And you can include hernia screening.  Yes, hernia screening, which has become a big-time target of medical center marketing.  An online search turned up many examples of medical centers promoting free hernia screenings. When I asked my own physician, he said, “Huh?  That’s crazy.”

Remember:  screening means looking for problems in otherwise healthy people.  So in this case it is looking for hernias in people who don’t have any symptoms or signs of problems now.  If people did have a problem, then you’d call it a diagnostic test – looking for the right diagnosis for the cause of the symptoms.

But hospitals and surgeons are calling this screening. For one reaction to this trend in marketing, I turned to Kenny Lin, MD, MPH, deputy editor of American Family Physician and a professor of family medicine at Georgetown University School of Medicine. His reaction was blunt:

Generally, hernias don’t need to be treated unless they are causing symptoms (e.g., pain, vomiting).

Which is why screening the symptom-free general population for hernias seems really strange. I asked one of our former reviewers, Doug Campos-Outcalt, MD, for his opinion:

You are correct. It is very hard to improve on the asymptomatic healthy patient. There are many more things that can go wrong with screening and treating than can go right.

Underneath the ad pictured above was this noteworthy line:

The da Vinci® Xi Surgical System will be on-site for hands-on demonstration.

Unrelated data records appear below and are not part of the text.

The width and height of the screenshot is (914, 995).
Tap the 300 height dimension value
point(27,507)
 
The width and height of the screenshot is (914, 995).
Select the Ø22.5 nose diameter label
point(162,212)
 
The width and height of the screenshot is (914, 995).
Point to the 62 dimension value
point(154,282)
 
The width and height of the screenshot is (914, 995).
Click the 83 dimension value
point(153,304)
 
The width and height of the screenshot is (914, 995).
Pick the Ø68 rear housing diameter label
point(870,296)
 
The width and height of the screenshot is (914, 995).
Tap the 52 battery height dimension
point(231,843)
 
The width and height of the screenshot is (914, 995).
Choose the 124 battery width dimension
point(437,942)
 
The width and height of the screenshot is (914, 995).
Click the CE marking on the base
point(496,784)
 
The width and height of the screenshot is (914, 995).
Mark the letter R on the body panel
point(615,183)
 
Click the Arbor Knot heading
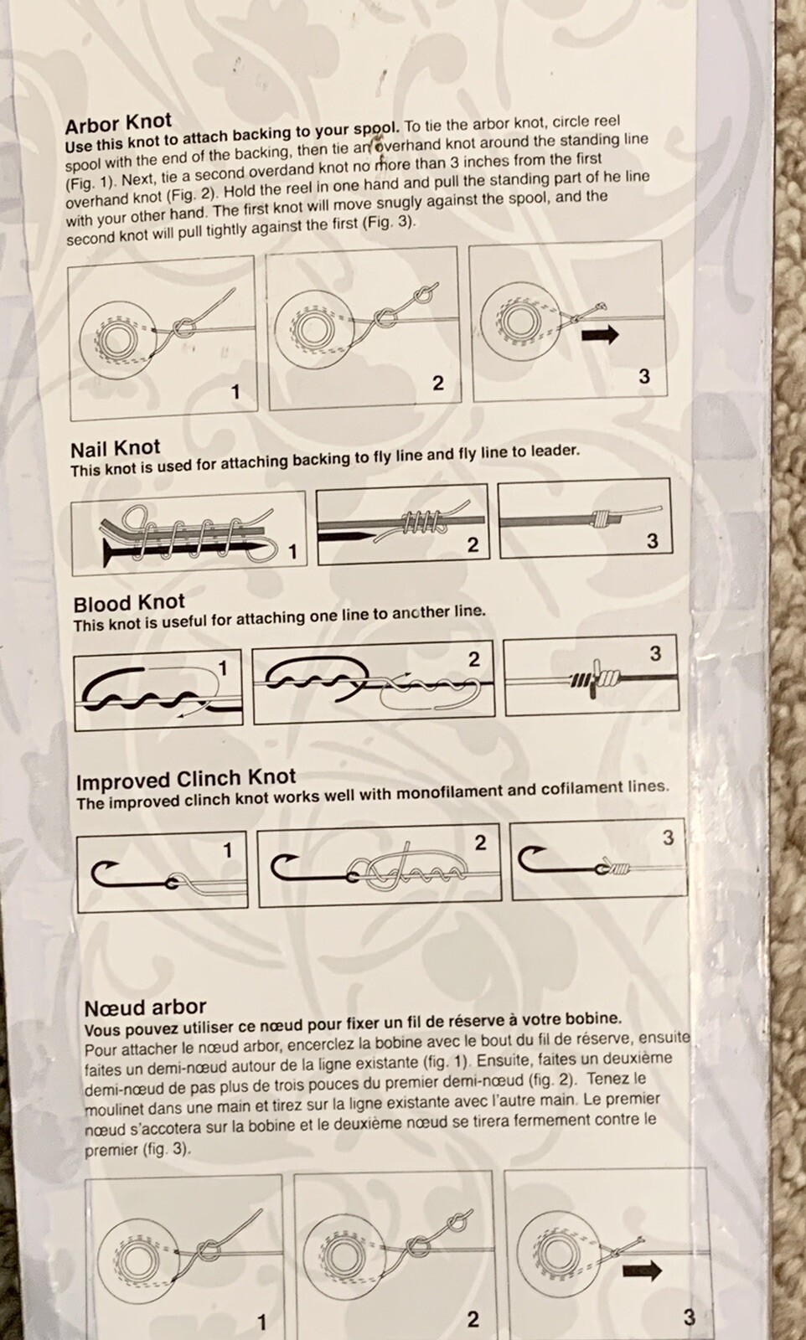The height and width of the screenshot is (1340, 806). pyautogui.click(x=118, y=123)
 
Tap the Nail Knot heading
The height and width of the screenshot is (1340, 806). pyautogui.click(x=116, y=449)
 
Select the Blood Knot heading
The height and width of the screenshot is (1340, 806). pyautogui.click(x=129, y=603)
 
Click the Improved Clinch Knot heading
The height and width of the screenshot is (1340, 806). pyautogui.click(x=186, y=780)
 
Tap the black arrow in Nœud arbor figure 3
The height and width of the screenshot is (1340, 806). pyautogui.click(x=642, y=1270)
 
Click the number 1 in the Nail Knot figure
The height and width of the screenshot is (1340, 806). pyautogui.click(x=292, y=552)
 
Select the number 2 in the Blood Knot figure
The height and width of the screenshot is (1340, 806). pyautogui.click(x=474, y=660)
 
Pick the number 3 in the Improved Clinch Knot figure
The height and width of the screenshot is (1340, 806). pyautogui.click(x=669, y=838)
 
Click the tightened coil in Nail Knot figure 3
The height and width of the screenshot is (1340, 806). pyautogui.click(x=602, y=520)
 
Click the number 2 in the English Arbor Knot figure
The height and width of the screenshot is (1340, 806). pyautogui.click(x=438, y=384)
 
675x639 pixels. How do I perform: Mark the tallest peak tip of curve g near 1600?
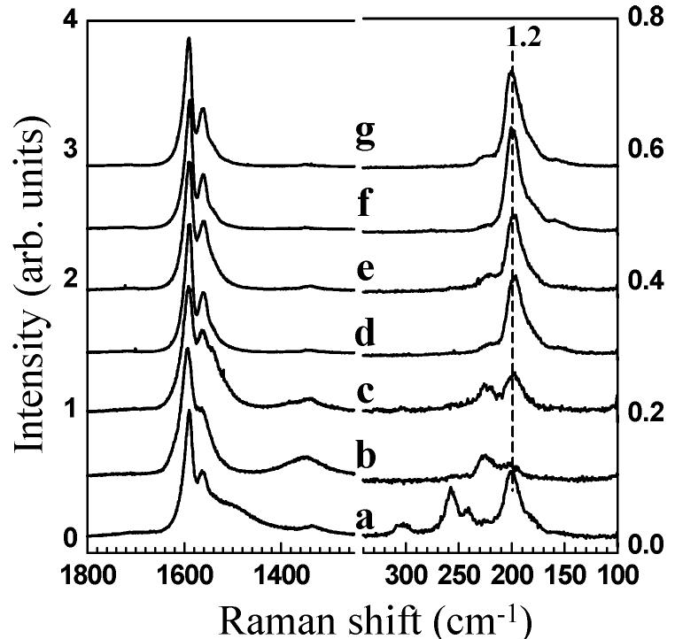189,39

That helps to put the free screening campaign in a new light. It’s one way to find more patients to help pay off that expensive robotic surgery system. Dr. Kenny Lin again:

This is a naked attempt to drum up business for their surgeons and the hospital’s operating rooms. It’s even worse that they are advertising their da Vinci surgical system, when robotic-assisted surgery increases patient costs but has not been shown to improve surgical outcomes.

Robotic hernia surgery didn’t have any clear advantage in a recent study reported by a surgical team at the University of Virginia, which concluded:

Outcomes after robotic-assisted inguinal hernia repair were similar to outcomes after laparoscopic or open repair. Longer operative duration during robotic repair may contribute to higher rates of skin and soft tissue infection.

Just three months ago, a Cleveland Clinic surgeon told the Minimally Invasive Surgery Symposium that research on robotic inguinal hernia surgery is difficult to find. Her comments were reported by MDedge.com.

“There’s not a lot out there,” Ajita Prabhu, MD, said. “If I stood here and went through every one of those studies detail by detail, I think I could do it in 15 minutes. …We’re finding additional evidence that it adds OR [operating room] time, and it’s expensive.” … Moving forward, she said, robotic inguinal hernia surgery should be tested so “we can make sure it’s actually better, not just cool. We need to be able to justify our utilization.”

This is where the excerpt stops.